Bullying was as much of an issue then as it is today and was the theme of many kid’s films from that generation including “My Bodyguard” (1980) and “The Karate Kid” (1984). Here, Charlie Brown and his friends must confront a cabin full of nasty punks and their spike collared cat who’ve been the “number one” cabin in every sporting event for the last couple of years and who will stop at nothing to be number one again this year. Fair play is off the table for these little bastards.

The centerpiece of the movie is an epic boat race that will take place over several days and nights alone in the wilderness without adult supervision. The kids have to build their own rafts and hope that they will be sea worthy enough to navigate multiple life and death challenges including construction blast zones scheduled to operate DURING the boat race, dangerous wild animals, severe weather and even a deadly waterfall towards the end of the course. Armed with only dry cereal to eat over several days and only their wits to battle Mother Nature and each other, this is clearly the most incompetent and irresponsible summer camp ever devised. It’s “Lord of the Flies” in cell animation.

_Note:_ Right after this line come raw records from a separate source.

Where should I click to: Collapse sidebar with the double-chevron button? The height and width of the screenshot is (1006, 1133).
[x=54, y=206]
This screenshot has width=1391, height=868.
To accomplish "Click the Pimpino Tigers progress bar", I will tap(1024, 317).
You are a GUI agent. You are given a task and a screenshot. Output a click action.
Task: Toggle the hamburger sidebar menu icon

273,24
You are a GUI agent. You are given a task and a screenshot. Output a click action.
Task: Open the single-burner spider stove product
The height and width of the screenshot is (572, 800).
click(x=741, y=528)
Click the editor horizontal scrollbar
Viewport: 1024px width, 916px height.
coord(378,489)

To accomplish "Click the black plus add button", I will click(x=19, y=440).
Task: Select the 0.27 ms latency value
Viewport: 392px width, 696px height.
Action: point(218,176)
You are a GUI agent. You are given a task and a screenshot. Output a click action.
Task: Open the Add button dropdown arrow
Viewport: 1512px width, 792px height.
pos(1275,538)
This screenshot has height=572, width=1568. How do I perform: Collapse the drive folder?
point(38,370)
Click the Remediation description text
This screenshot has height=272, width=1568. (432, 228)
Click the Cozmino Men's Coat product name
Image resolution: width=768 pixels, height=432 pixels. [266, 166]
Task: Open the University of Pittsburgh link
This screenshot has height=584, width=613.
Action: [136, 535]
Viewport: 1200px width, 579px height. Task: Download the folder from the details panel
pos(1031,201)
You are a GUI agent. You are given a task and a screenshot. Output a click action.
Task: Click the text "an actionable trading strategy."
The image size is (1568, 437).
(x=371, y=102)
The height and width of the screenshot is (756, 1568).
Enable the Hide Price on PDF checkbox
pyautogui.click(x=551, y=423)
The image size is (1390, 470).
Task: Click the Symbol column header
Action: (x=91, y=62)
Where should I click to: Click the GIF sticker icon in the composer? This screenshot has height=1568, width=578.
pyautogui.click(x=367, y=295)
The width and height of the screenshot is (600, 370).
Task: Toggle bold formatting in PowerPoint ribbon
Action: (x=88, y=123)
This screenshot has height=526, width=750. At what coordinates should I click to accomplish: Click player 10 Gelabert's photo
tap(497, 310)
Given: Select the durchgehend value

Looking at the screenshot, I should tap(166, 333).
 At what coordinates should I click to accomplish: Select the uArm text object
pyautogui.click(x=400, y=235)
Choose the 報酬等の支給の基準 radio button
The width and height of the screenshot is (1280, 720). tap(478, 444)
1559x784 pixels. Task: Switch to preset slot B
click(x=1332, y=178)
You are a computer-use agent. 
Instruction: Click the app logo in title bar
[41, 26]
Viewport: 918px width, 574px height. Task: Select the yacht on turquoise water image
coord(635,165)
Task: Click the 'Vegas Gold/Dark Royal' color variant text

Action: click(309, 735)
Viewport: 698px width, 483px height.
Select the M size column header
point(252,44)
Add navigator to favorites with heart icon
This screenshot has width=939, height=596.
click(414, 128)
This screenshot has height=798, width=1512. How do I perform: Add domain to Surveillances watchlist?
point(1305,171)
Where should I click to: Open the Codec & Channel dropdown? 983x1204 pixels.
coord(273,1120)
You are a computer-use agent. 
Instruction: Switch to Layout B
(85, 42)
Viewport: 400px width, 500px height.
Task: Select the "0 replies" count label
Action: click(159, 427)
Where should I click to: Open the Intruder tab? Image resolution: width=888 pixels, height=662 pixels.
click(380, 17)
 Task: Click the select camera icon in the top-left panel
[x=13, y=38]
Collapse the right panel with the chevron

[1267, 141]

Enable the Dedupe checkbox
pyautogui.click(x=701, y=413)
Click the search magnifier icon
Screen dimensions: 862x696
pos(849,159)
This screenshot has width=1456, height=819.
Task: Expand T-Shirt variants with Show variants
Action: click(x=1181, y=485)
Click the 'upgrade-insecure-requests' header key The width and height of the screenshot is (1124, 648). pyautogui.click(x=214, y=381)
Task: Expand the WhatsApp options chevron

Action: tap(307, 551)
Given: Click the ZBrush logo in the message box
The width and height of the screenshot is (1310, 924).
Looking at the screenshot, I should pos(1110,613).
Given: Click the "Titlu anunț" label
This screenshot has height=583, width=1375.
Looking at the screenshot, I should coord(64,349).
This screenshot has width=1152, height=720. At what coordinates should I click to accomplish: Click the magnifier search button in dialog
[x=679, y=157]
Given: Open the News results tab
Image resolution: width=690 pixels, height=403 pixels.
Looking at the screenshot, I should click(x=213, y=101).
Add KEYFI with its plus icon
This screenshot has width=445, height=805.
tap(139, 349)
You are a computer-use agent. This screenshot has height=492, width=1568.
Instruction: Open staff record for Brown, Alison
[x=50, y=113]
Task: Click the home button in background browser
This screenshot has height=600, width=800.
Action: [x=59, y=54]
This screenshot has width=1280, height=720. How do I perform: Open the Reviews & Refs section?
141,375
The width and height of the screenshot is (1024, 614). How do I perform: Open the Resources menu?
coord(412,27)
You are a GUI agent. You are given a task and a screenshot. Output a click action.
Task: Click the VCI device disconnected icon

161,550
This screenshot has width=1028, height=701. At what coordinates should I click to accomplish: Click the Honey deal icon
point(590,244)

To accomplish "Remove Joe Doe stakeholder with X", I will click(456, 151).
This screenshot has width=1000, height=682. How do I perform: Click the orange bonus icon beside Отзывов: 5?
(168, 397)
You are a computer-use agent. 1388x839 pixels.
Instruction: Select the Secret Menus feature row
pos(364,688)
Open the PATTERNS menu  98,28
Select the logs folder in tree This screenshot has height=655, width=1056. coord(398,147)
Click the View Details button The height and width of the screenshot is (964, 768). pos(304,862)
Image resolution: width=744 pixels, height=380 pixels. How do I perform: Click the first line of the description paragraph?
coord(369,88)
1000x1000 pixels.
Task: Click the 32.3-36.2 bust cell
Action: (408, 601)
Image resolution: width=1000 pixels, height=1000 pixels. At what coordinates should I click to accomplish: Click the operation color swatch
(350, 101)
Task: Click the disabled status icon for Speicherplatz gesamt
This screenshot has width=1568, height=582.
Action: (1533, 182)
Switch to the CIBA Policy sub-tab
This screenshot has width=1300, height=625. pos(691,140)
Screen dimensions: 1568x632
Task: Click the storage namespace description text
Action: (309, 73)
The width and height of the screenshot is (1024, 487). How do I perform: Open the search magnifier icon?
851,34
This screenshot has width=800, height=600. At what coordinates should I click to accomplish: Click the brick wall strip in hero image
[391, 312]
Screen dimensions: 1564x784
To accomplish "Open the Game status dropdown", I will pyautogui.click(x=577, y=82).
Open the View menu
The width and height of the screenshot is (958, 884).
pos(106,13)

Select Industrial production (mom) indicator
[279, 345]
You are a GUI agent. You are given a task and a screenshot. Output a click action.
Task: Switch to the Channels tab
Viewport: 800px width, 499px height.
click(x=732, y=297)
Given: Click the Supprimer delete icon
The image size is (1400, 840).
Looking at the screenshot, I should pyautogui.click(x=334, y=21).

In other words, Camp Remote is AWESOME!

In true Peanuts fashion, the characters deal with a lot of adult issues from a kid’s perspective. The girls’ cabin and its self-appointed leader, Peppermint Patty, decide to make all decisions by casting secret ballets, skewering our own Democratic system and its many faults.

As I watched the film for the first time in at least 20 years, I must admit fighting back tears on several occasions probably as much out of the nostalgia for my own lost innocence as due to the power of the film itself, but there are moments that truly speak to the child inside all of us.

At one point, Snoopy and Woodstock get lost and separated from each other. Left alone to face the cruelty of nature, they both suffer physically and emotionally without their best friend at their side. Their ultimate reunion could surely melt the heart of even the grumpiest adult.

I won’t spoil the ending regarding who ultimately wins the boat race for those of you who’ve never seen the movie, but I will say the finale is clever, unexpected and completely brilliant. I still get a “stand up and cheer” shot of adrenaline when Snoopy totally cold cocks that evil bastard cat — TWICE!

I remember the review of this movie in the local paper, a backhanded compliment from a cynical adult critic, who said the movie was the kind of product made for parents to drop off their kids at the cinema for an hour and a half of unencumbered shopping or peace on Saturday afternoon. He did relent in his three star review, however, that if parents absolutely had to sit through “Race for Your Life, Charlie Brown,” that they may actually end up enjoying the ride.

As the credits role, Charlie Brown rides off into the sunset on Snoopy’s hog to psychedelic colors and strange editing, as if they had all taken a hit of acid for the road. Like I said, Camp Remote is AWESOME!